The more observant among you know that many cows in Switzerland don’t have horns, which makes them look even less threatening. But they only seem approachable: the average Swiss cow weighs about 440kg (970lbs) more than you, can get just as cranky as the rest of us, and is as protective of its young as any wild animal.

 

 

In recent years, confrontations with cows near hiking trails has escalated: two people have died, one man was trampled – luckily not to death – and a pair of German tourists on their way up a mountain had their path blocked by menacing cows and had to call for help. Another couple escaped the worst only when a rescue helicopter scared off the circling cattle – complete with horns, which they had aimed down at the couple on the ground.

So why are cows becoming so aggressive?

Every year, 200,000 calves are de-horned under anaesthesia. The official reason for this practice is the danger horns pose to people and the animals themselves while they are kept in close indoor quarters during the winter. Unofficially? The more cows that can be packed into a barn, the more money there is to be made.

 

But in addition to the current trend towards sustainable and green farming, there is also an ongoing campaign led by organisations for the protection of domestic animals to stop the de-horning practice. (One such organisation, KAG Freiland, already has the marketing aspect covered to pay for any expenses building larger barns might incur: by getting farmers to produce and sell “horn milk” as a niche product.)

So with animal-friendly farming becoming more and more popular, cows are now often accompanied by their young when they go out into the fields to graze – horns intact. There is no longer a calving season, which means calves can be found out in the fields from spring through to fall. And getting between a mother and her calf – which makes you a clear threat – can of course result in aggressive behaviour on the part of the cow.

 

Usually cattle farmers make sure not to let volatile animals graze close to hiking paths, but sometimes they have no other option if a certain meadow is ripe for grazing. Bulls are therefore increasingly found out in pastures and have been known to make their presence felt to hikers straying off the beaten path. Reportedly, bulls can get annoyed if they’re spurned by a cow in heat – and might take it out on you.

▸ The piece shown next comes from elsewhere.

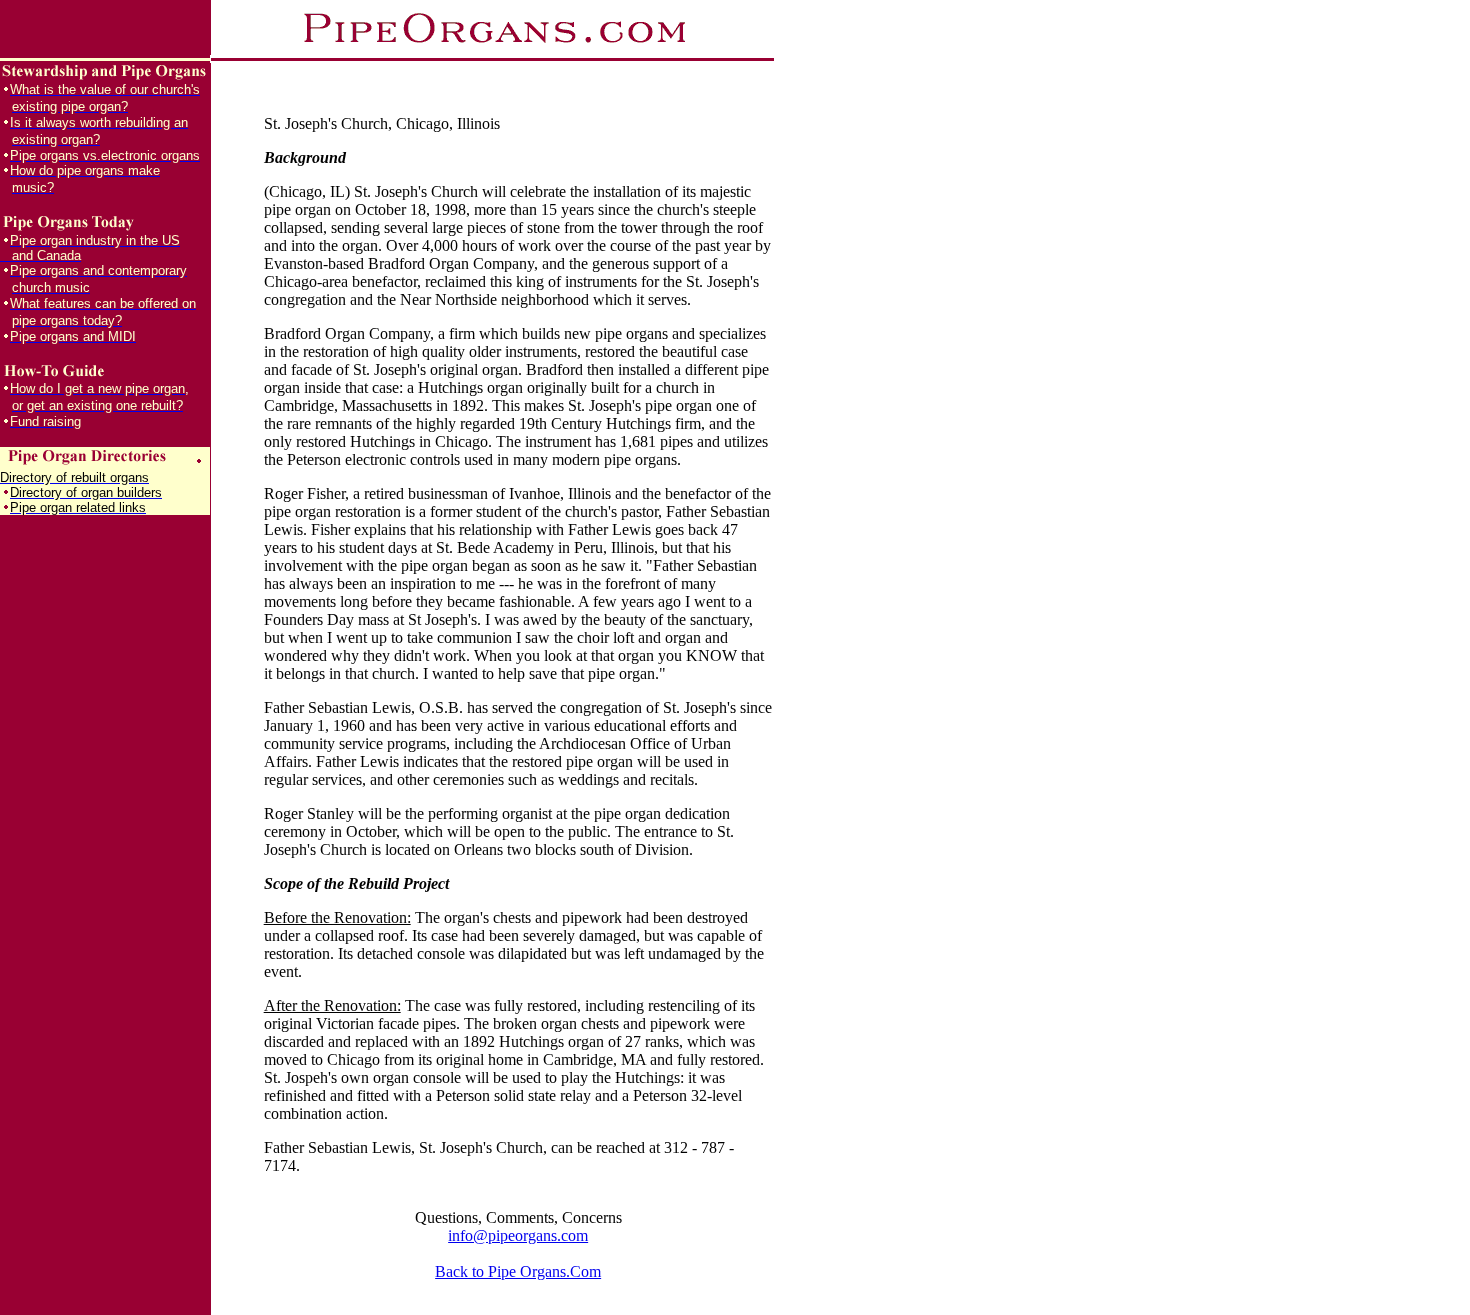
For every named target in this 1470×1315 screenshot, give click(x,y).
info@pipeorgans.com (518, 1235)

So now that you’ve developed a sudden fear of cattle, how do you make sure you’re not attacked by excited cows on your way up the mountain? For those who know how to avoid large pieces of wildlife in general, this will sound familiar:

- Don’t leave the path if there are cows around (they tend to be out in the open and aren’t known to sneak up on people, so this should be easy)
- Don’t get closer than 20 meters (20 yards) to a mother with a calf and don’t even think about petting that cute little thing
- Don’t surprise or frighten a cow
- Don’t look a cow directly in the eye
- If you’re feeling menaced, slowly walk backwards away from the animal
- Carry a walking stick; in the worst case you can use it to bop an aggressive cow on the nose
- Keep your dog on a leash so it doesn’t disturb the cattle. Farmers suggest letting it loose if a cow begins to threaten you, but in this case you’ll be using your dog as bait to distract the angry beast, so you may want to think that piece of advice all the way through first.

 

I’ve had my own uncomfortable moment in bovine company: on a cycling trip from Andermatt over the Gotthard Pass, my girlfriend and I decided to leave the main road, which was choked with stinky traffic, as it is on most warm sunny days. As we pushed our bikes along the hiking trail that follows the valley floor at Gamsteg, we suddenly realised that some 300 cows, which had previously just been grazing or lying about in the sun, where now all standing up and staring at us. When we tried to take the long way around them, they started to follow. Completely unnerved, we ended up going all the way back to the road. Later we worked out the most likely reason for their alarm: the horn-shaped handlebars on our mountain bikes.